In a statement last week, Huntsman Corp and Switzerland’s Clariant AG, a spin off from Sandoz formed in 1995, unveiled this multibillion dollar all-stock cross-border merger that will see Clariant investors controlling about 52 per cent of the combined group, while Huntsman shareholders will own the remainder. According to the statement, the new HuntsmanClariant will have a combined enterprise value of approximately $20 billion.
Clariant has been the subject of endless deal speculation in recent years, with larger rivals such as Germany’s Evonik having considered takeover approaches in the M&A activity-rich sector.
We also share an update on the $43 billion sale of Syngenta to ChemChina, which is anticipated to complete in summer 2017 as financing is in place to close the deal. First phase growth is anticipated in China, where there is strong opportunity for Syngenta to help strengthen Chinese agriculture using ChemChina’s domestic knowledge and funding to bring technologies to the market.
According to Deloitte, global chemical M&A activity is set to grow throughout 2017, but factors such as protectionism and increasing interest rates will come into play, which may hamper the record activity levels seen in previous years. Considering global activity, the US market is anticipated to stay buoyant and, in South America, the Brazilian market is recovering steadily.
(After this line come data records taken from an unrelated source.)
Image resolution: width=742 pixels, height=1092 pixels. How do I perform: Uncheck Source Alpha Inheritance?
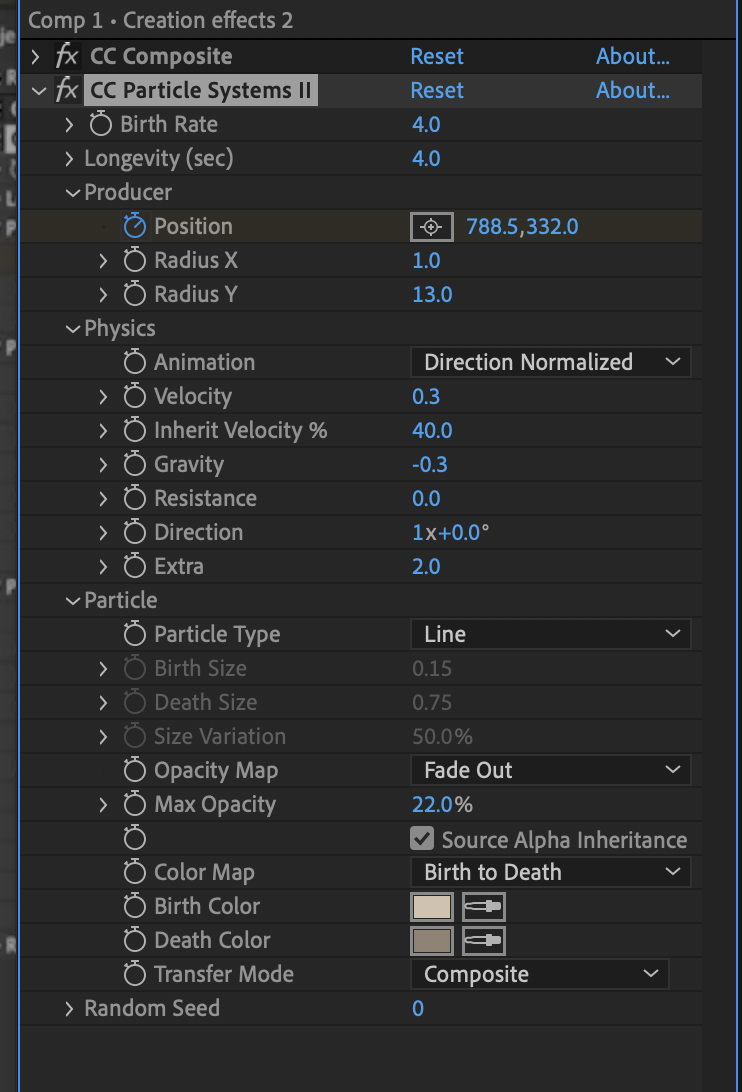tap(423, 839)
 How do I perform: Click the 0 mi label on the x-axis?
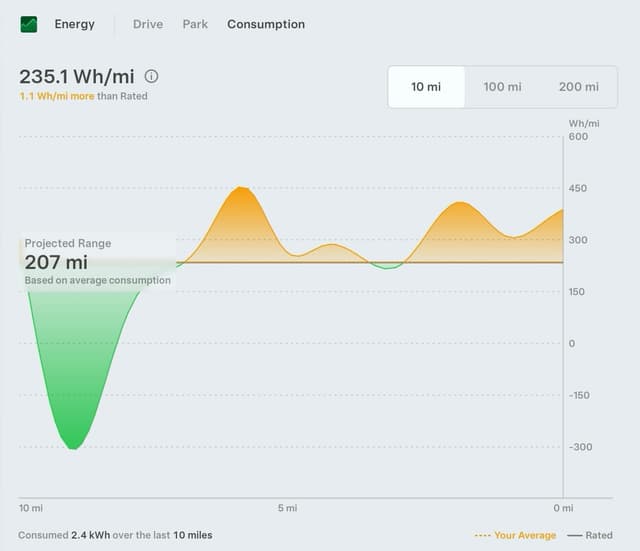[563, 509]
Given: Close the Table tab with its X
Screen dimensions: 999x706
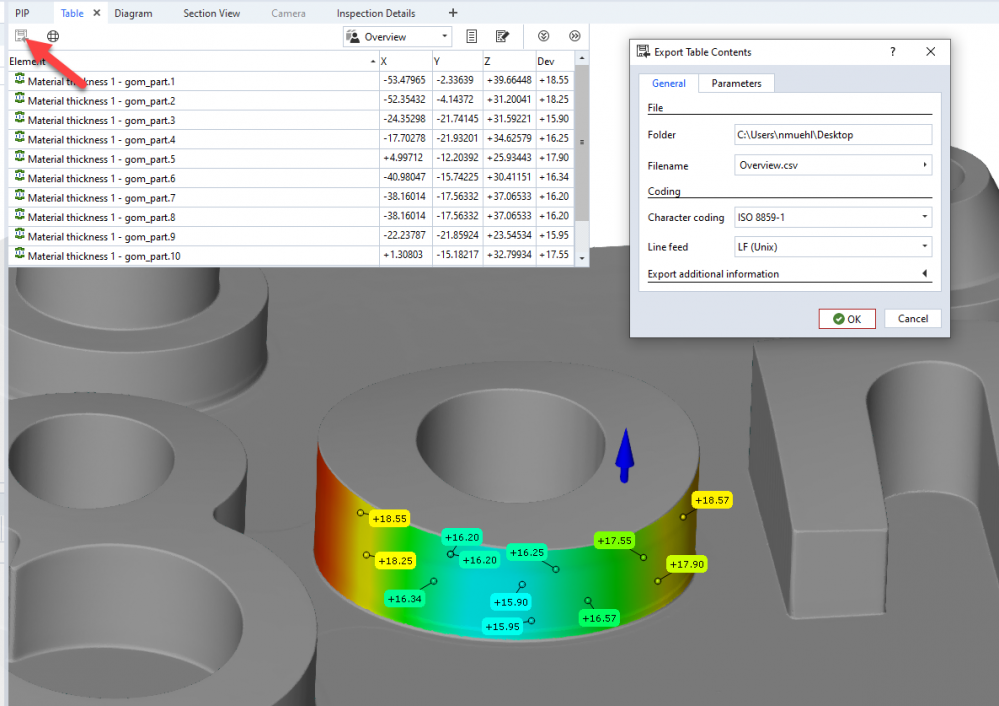Looking at the screenshot, I should tap(97, 13).
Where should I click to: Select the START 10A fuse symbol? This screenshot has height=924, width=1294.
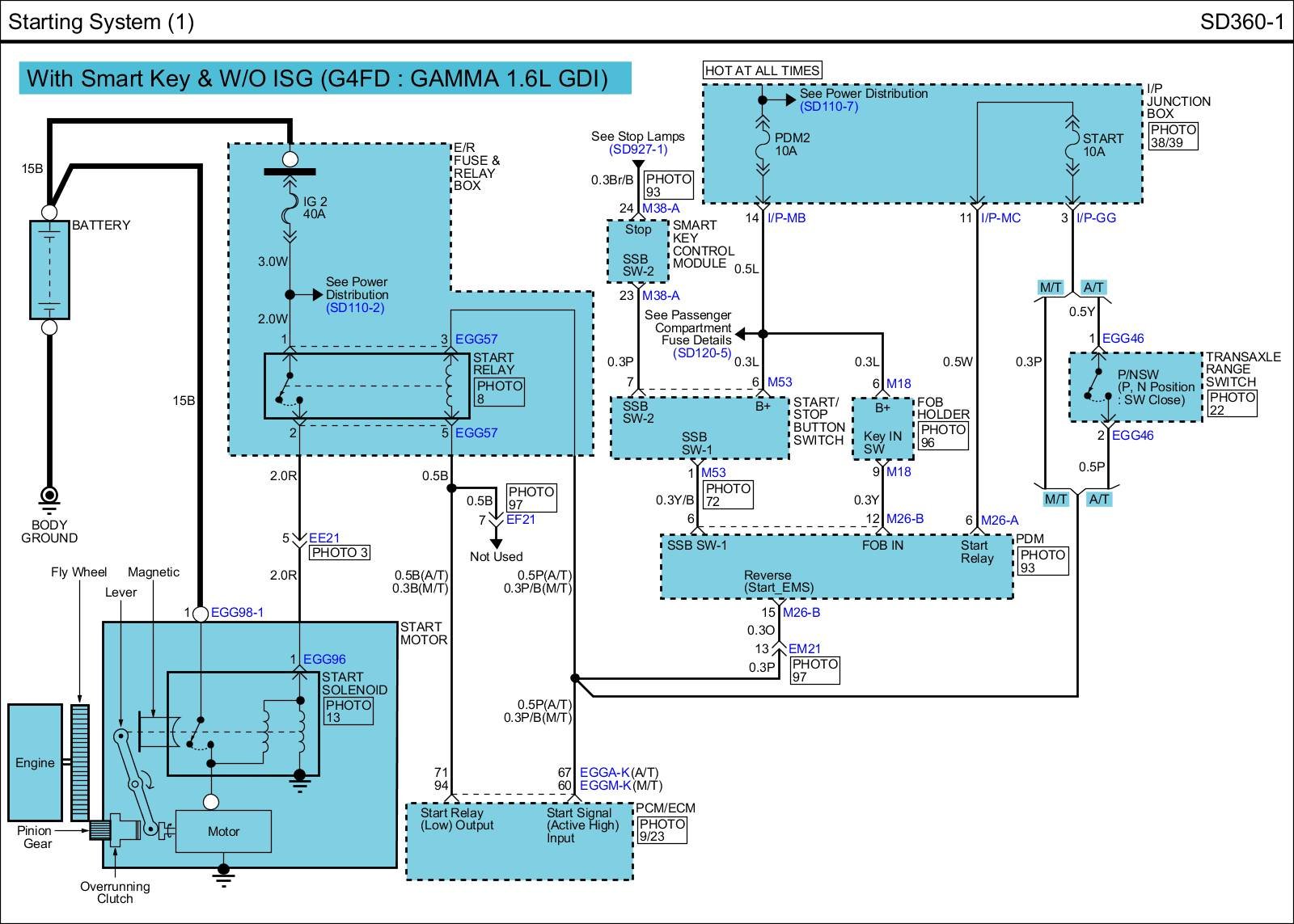(1072, 146)
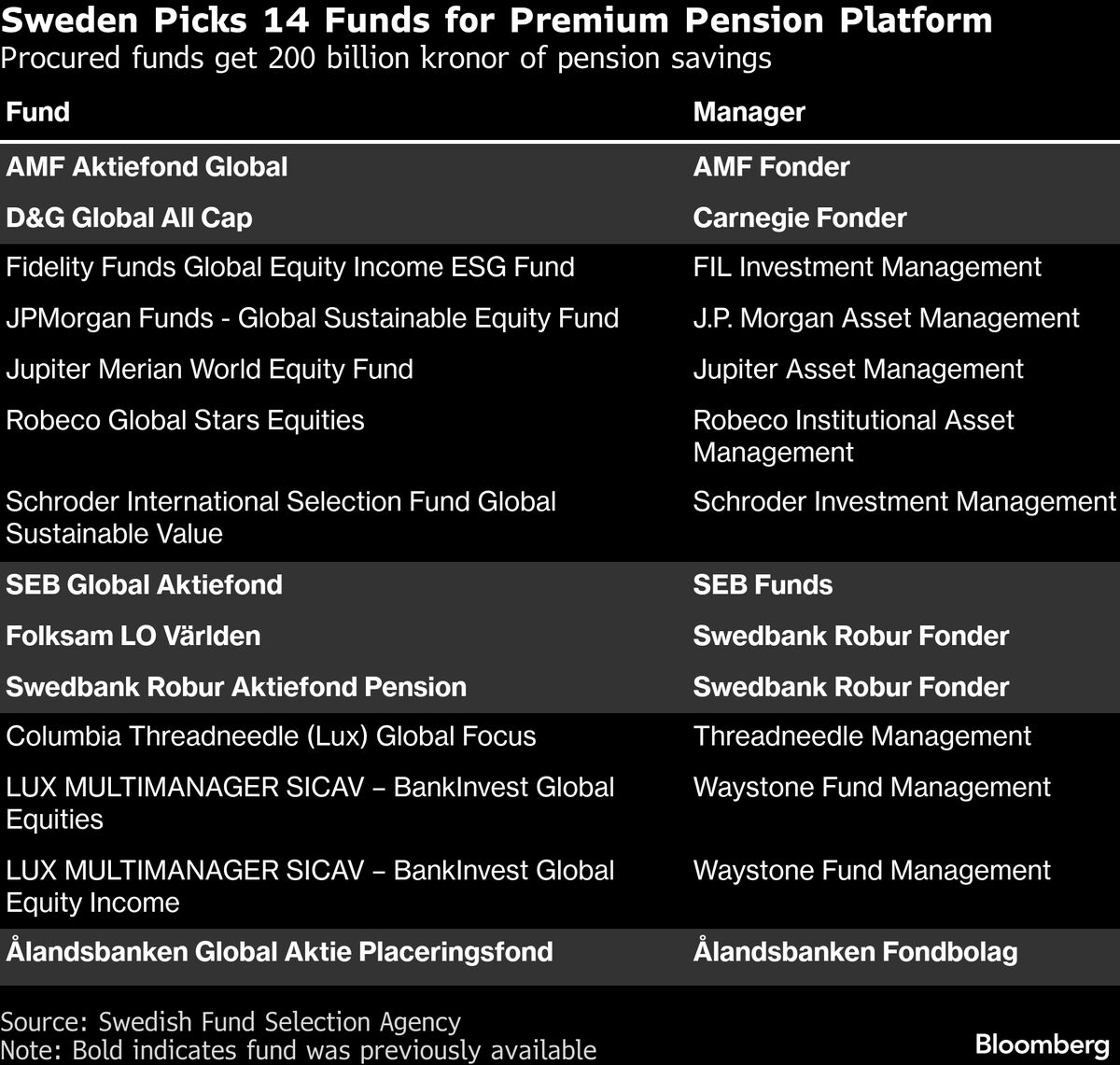Click the chart title about Sweden's 14 funds
Screen dimensions: 1120x1065
click(x=497, y=21)
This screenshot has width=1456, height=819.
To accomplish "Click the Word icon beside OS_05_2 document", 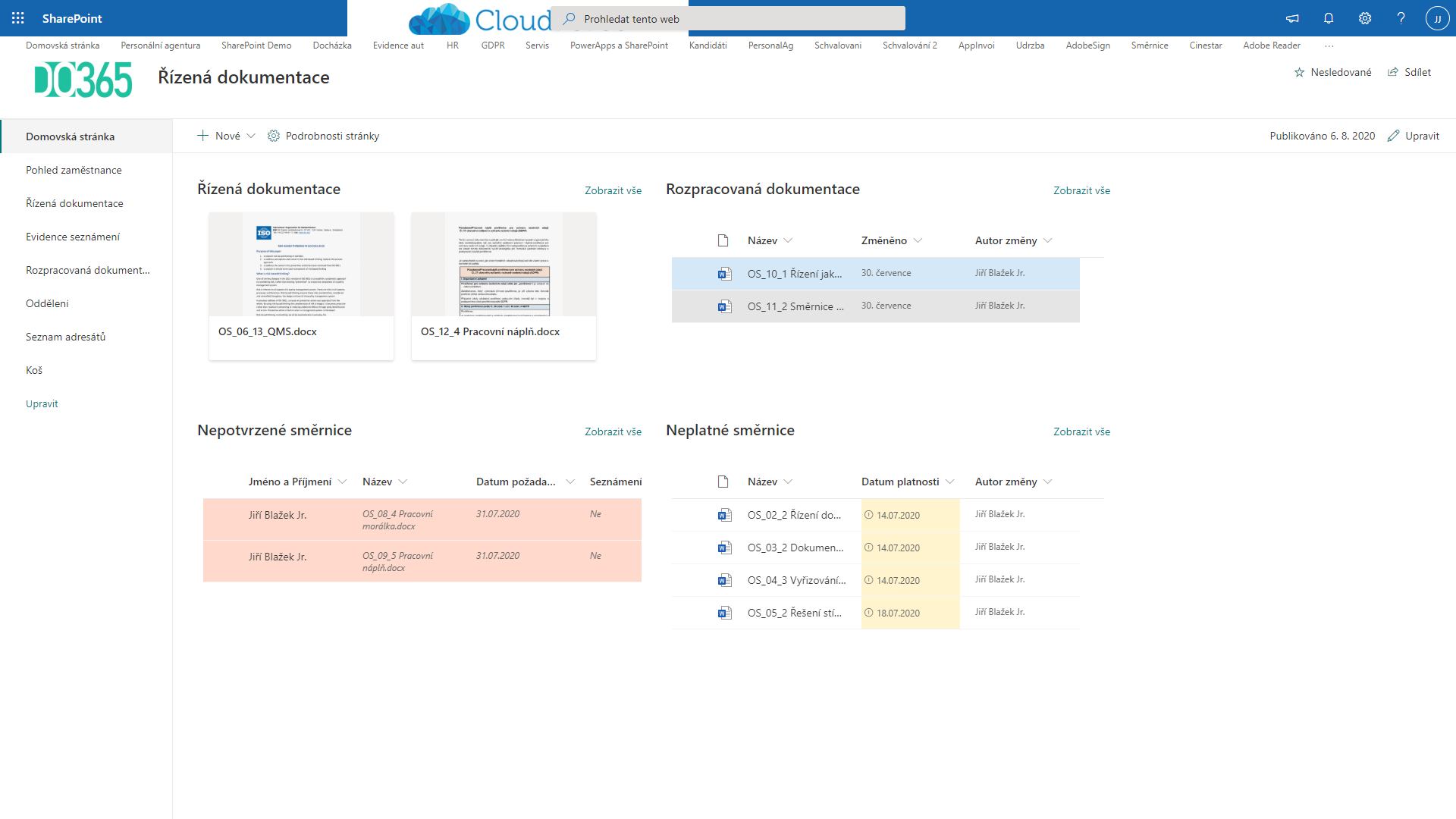I will coord(724,613).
In Europe, the UK remains an attractive market for strategic and financial buyers. In Germany and particularly in Switzerland, chemical companies are continuing to focus on acquisition to extend their value chains and fill technology gaps. In Asia, it is expected that both inbound and outbound mergers in China will increase in 2017 and the strong economic growth in India is set to fuel vibrant chemical M&A activity.